Zambia produces Arabica coffee – the most highly regarded species – from plant seedlings grown at farm nurseries. The coffee consists of two categories: conventional varieties and semi-dwarf varieties. It is harvested between May and September.
This year’s production is projected at 2 300 tons, an increase of 1 400 tons compared to previous years. At the current world market price of US$1 102/per ton, potential earnings are in excess of US$2.5 million. ECI Africa says the development of the specialty segment, accompanied by premium prices, is a huge incentive for Zambia to increase coffee production.
“The consumption of traditional coffee has declined over the recent years to be overtaken by specialty coffees.
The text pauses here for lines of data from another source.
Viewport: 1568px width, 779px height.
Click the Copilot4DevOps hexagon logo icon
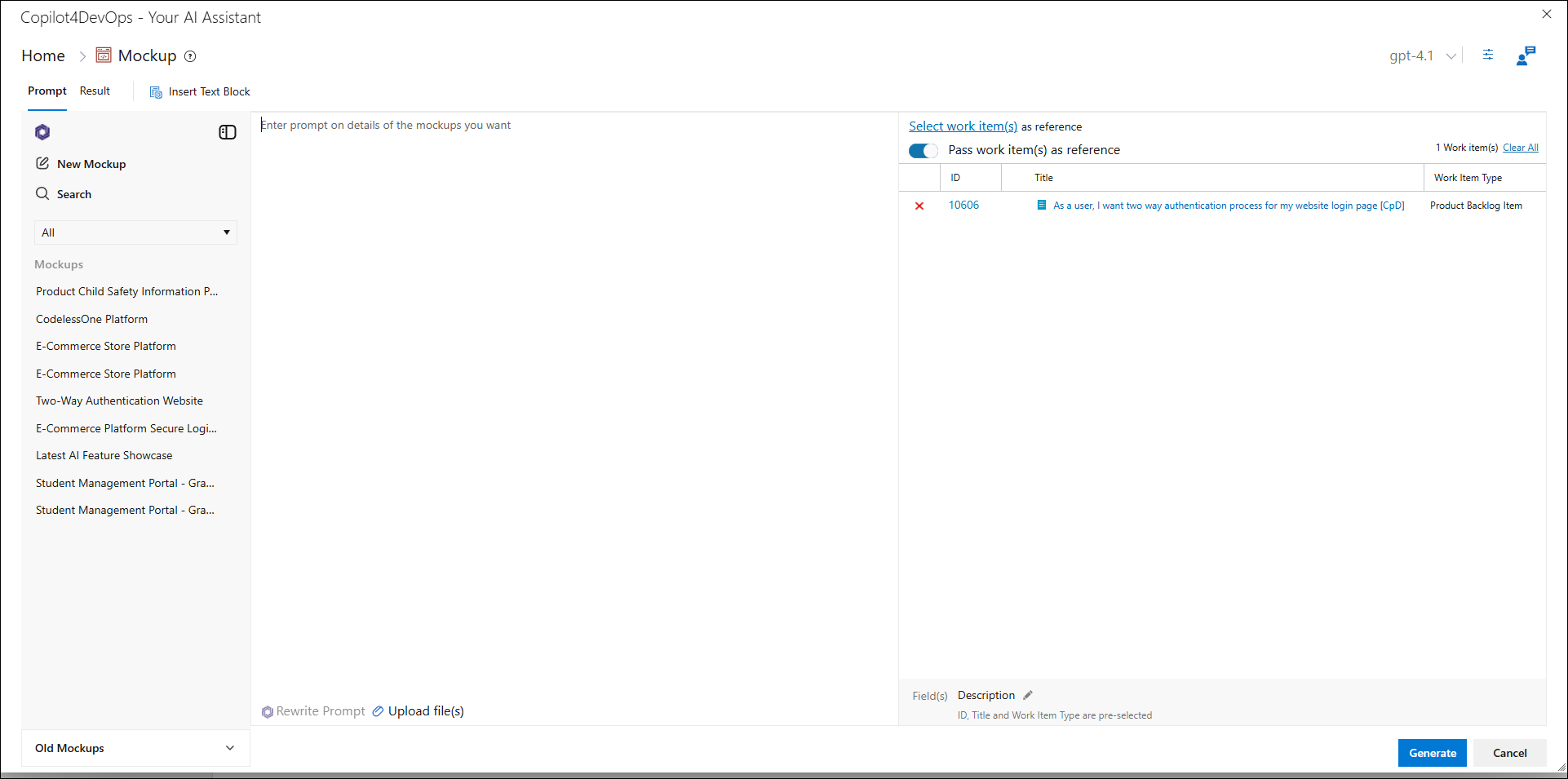42,132
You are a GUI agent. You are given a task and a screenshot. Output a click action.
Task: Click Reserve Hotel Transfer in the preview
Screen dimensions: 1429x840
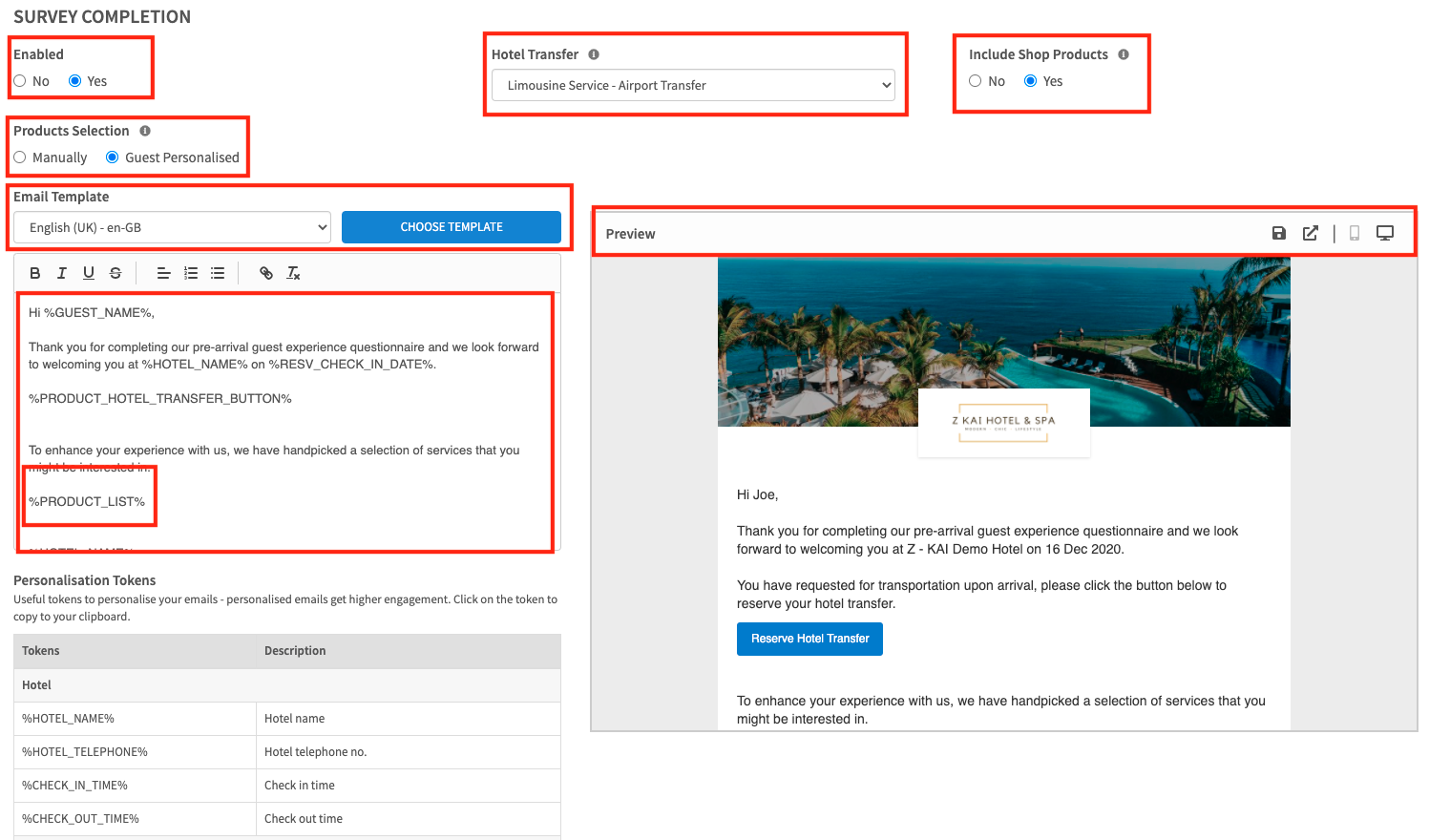pyautogui.click(x=809, y=639)
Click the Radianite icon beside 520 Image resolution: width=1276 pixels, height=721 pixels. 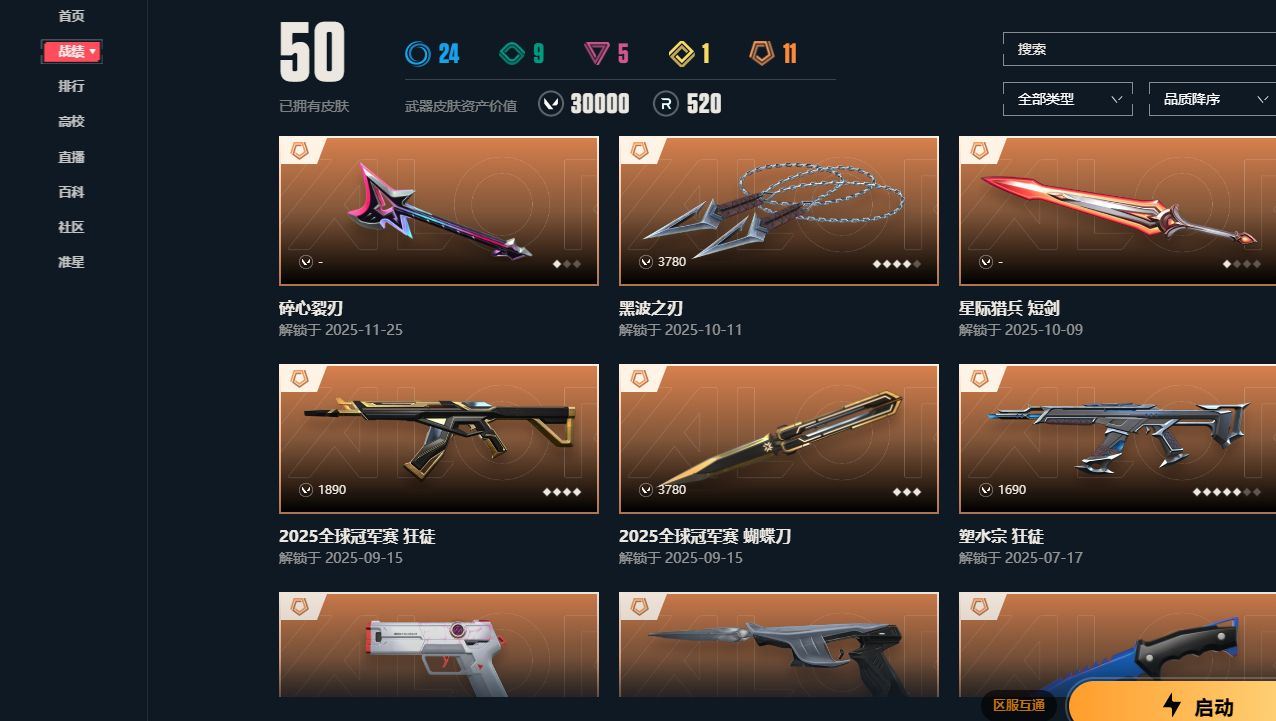click(666, 103)
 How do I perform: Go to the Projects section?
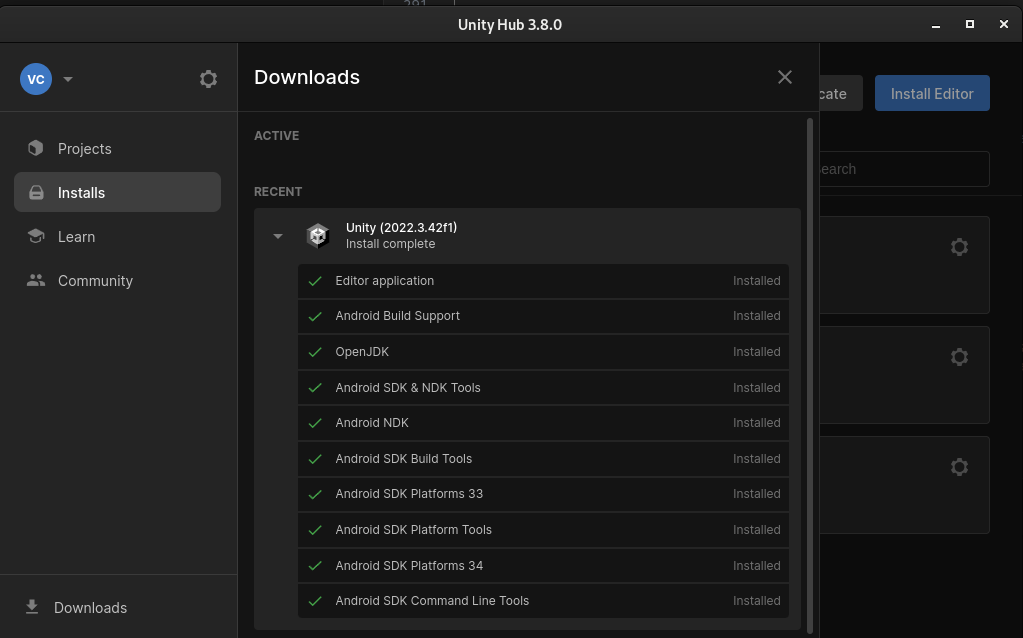(x=85, y=149)
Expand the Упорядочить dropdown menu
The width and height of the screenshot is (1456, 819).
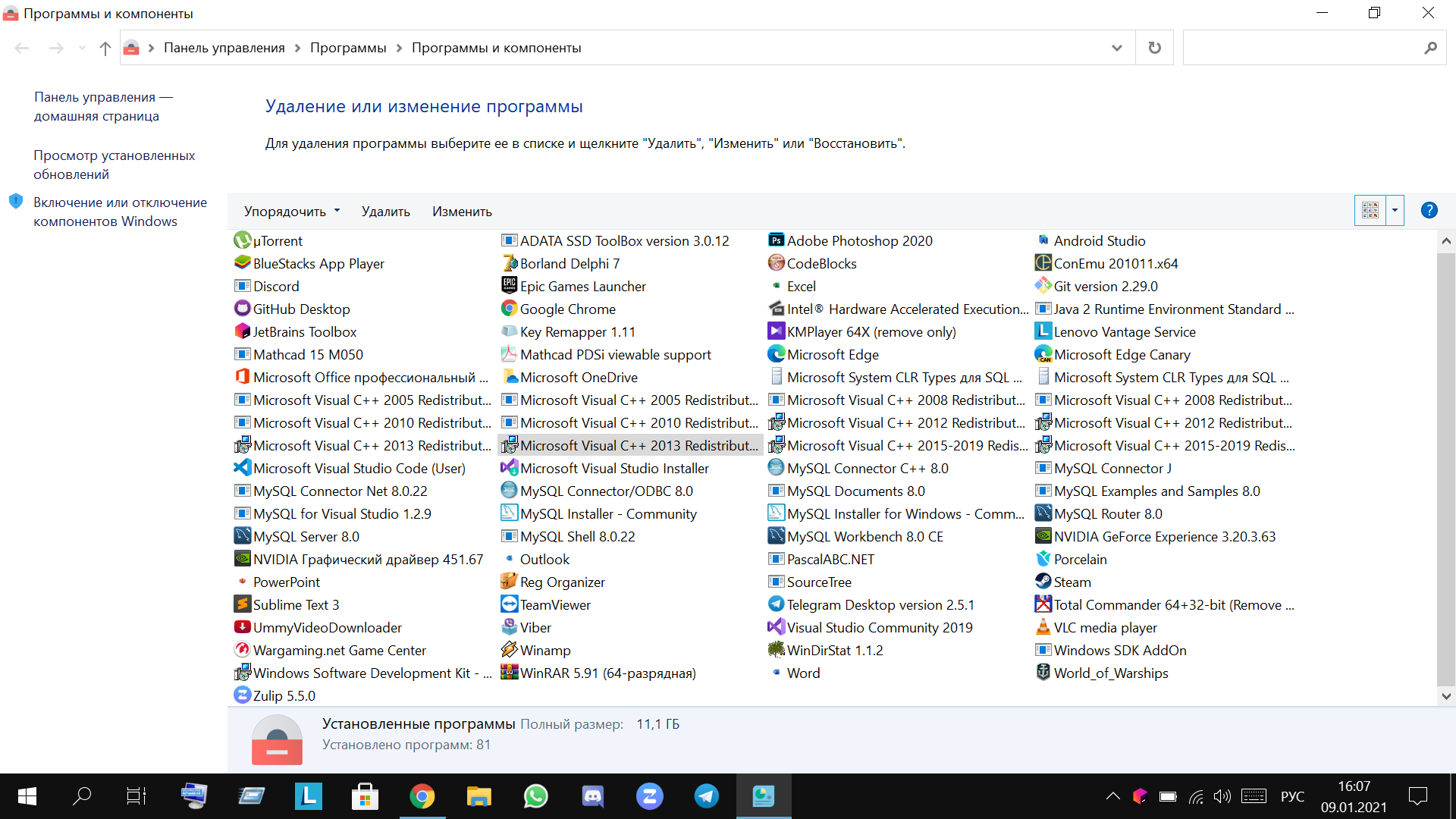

These are particularly important coffee producers that are faced with social, economic and development challenges.” ECI Africa recommends the establishment of out-grower schemes to encourage the participation of small-scale producers, like in the case of sugar and cotton.
It also said the cultivation of coffee must be aggressively promoted through government policies and the Farmer Input Support Programme. This, coupled with access to the latest technology and cultivation practices – including the use of irrigation – will increase Zambia’s coffee production.